───── Supplied material ─────

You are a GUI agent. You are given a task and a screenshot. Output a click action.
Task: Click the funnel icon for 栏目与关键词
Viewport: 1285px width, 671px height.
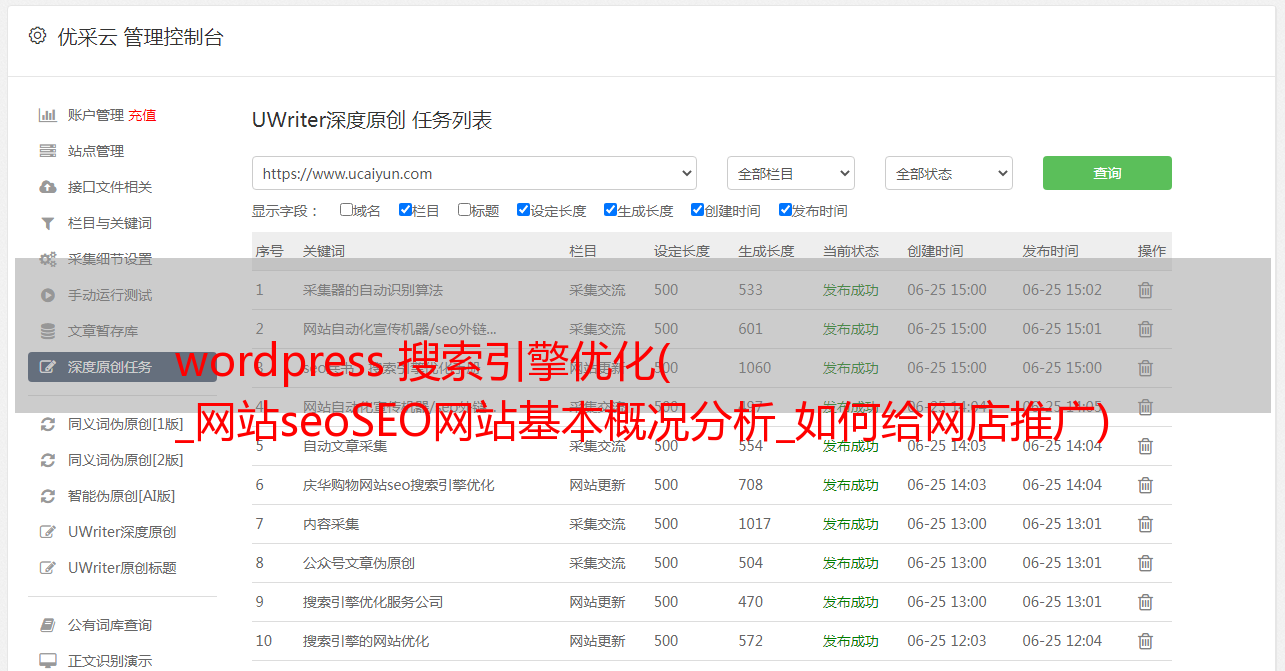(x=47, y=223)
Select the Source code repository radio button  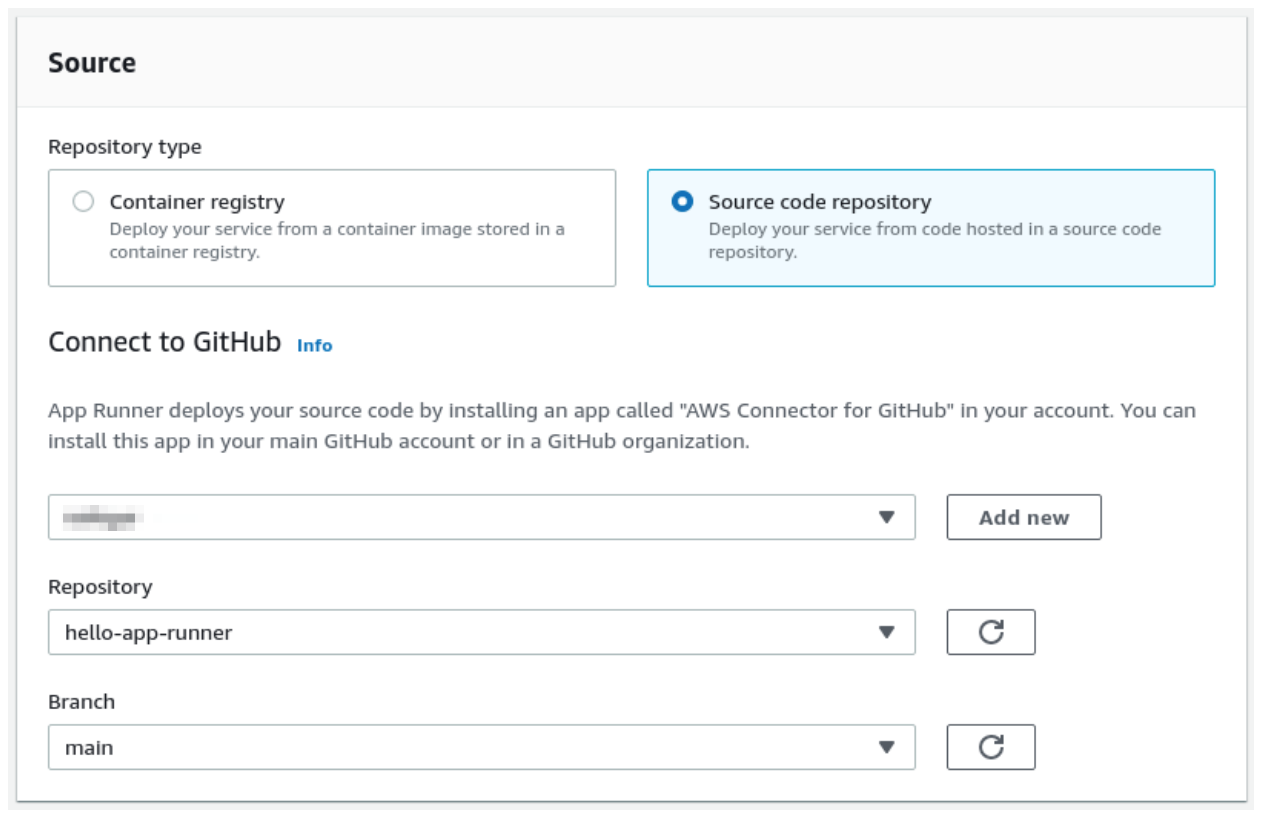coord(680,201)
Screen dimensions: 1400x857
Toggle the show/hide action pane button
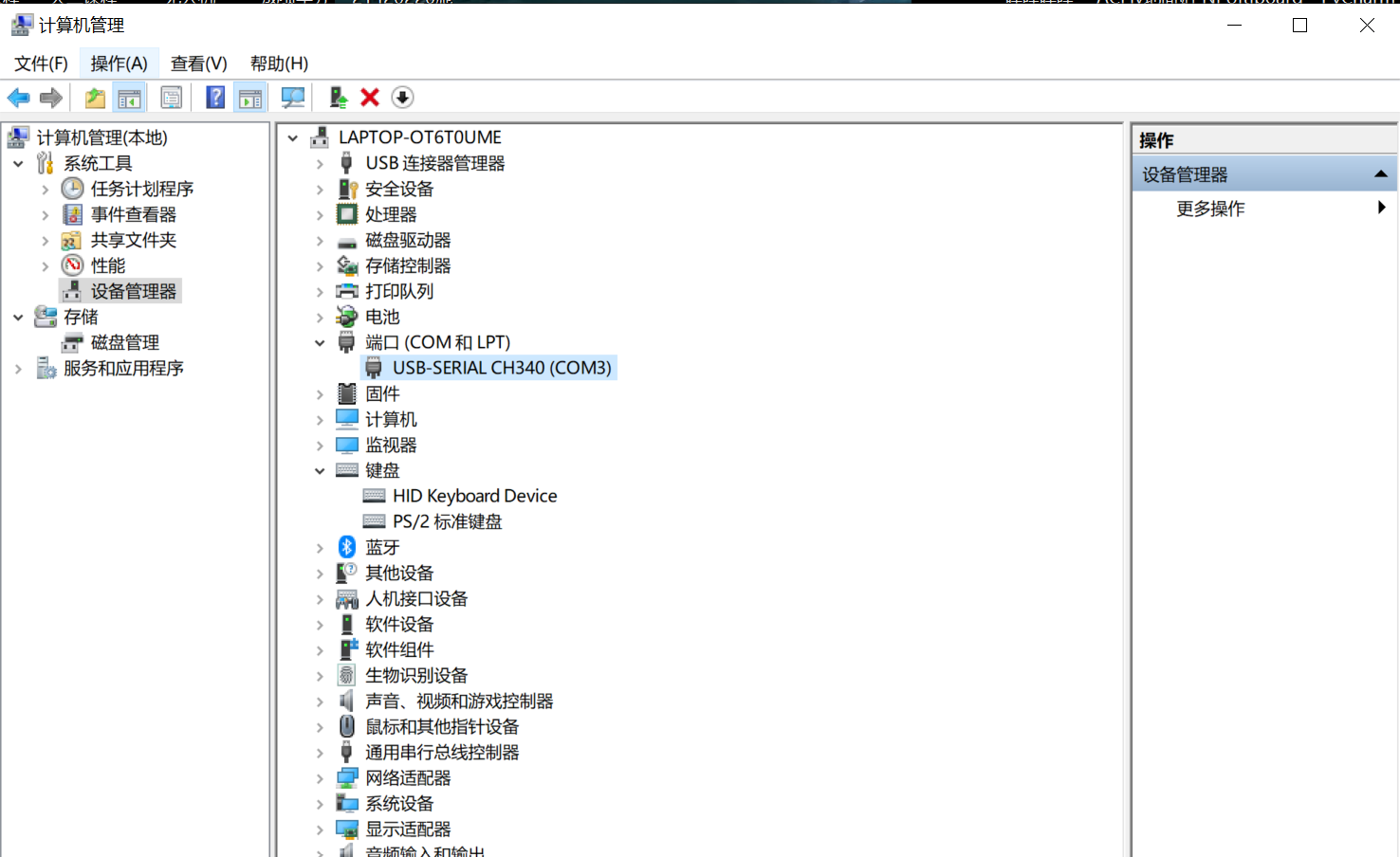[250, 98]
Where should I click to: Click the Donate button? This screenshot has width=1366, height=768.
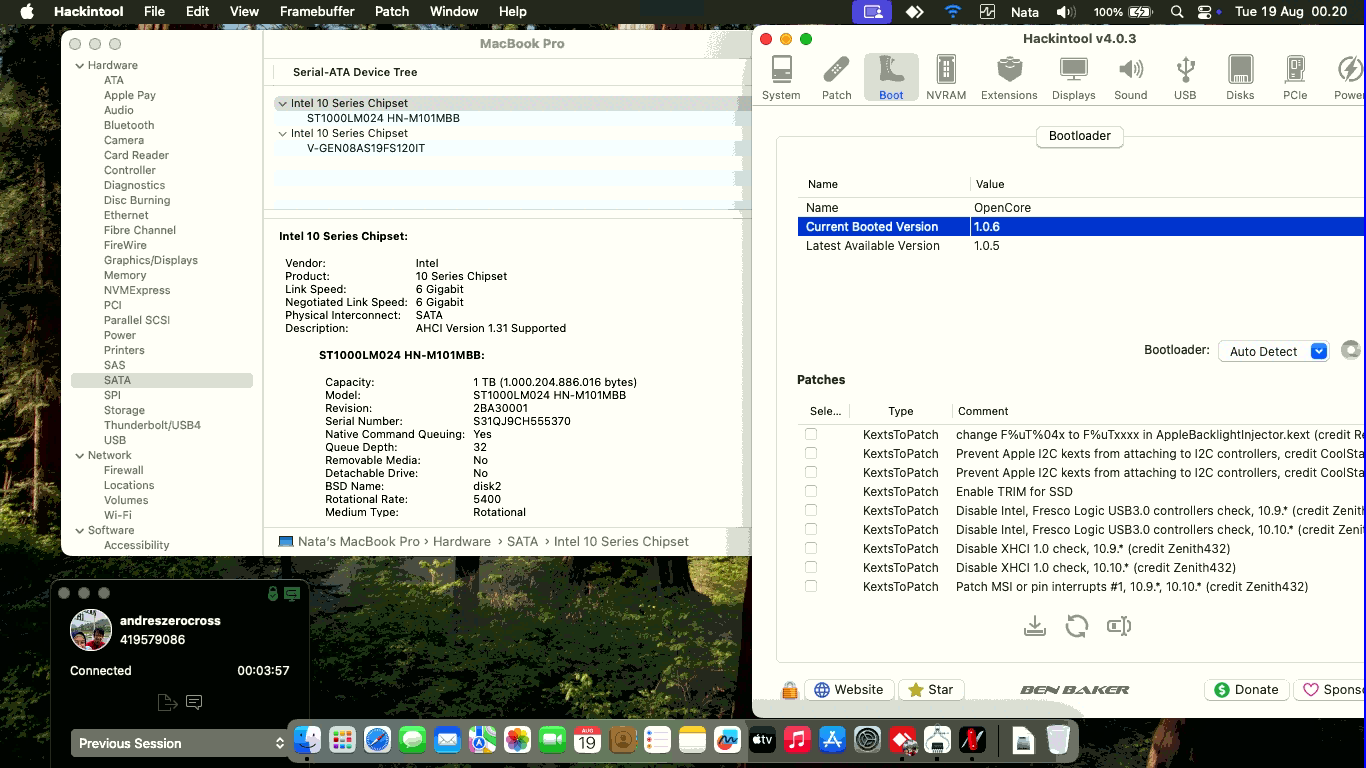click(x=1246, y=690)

─────

Repeat each line word for word, from the one with "Screen dimensions: 1400x857" down to the last line of the data, and keep the pictures out of it.

→ Response box
Screen dimensions: 1400x857
Toggle the show/hide action pane button
[250, 98]
Where should I click to: Click the Donate button? This screenshot has width=1366, height=768.
click(x=1246, y=690)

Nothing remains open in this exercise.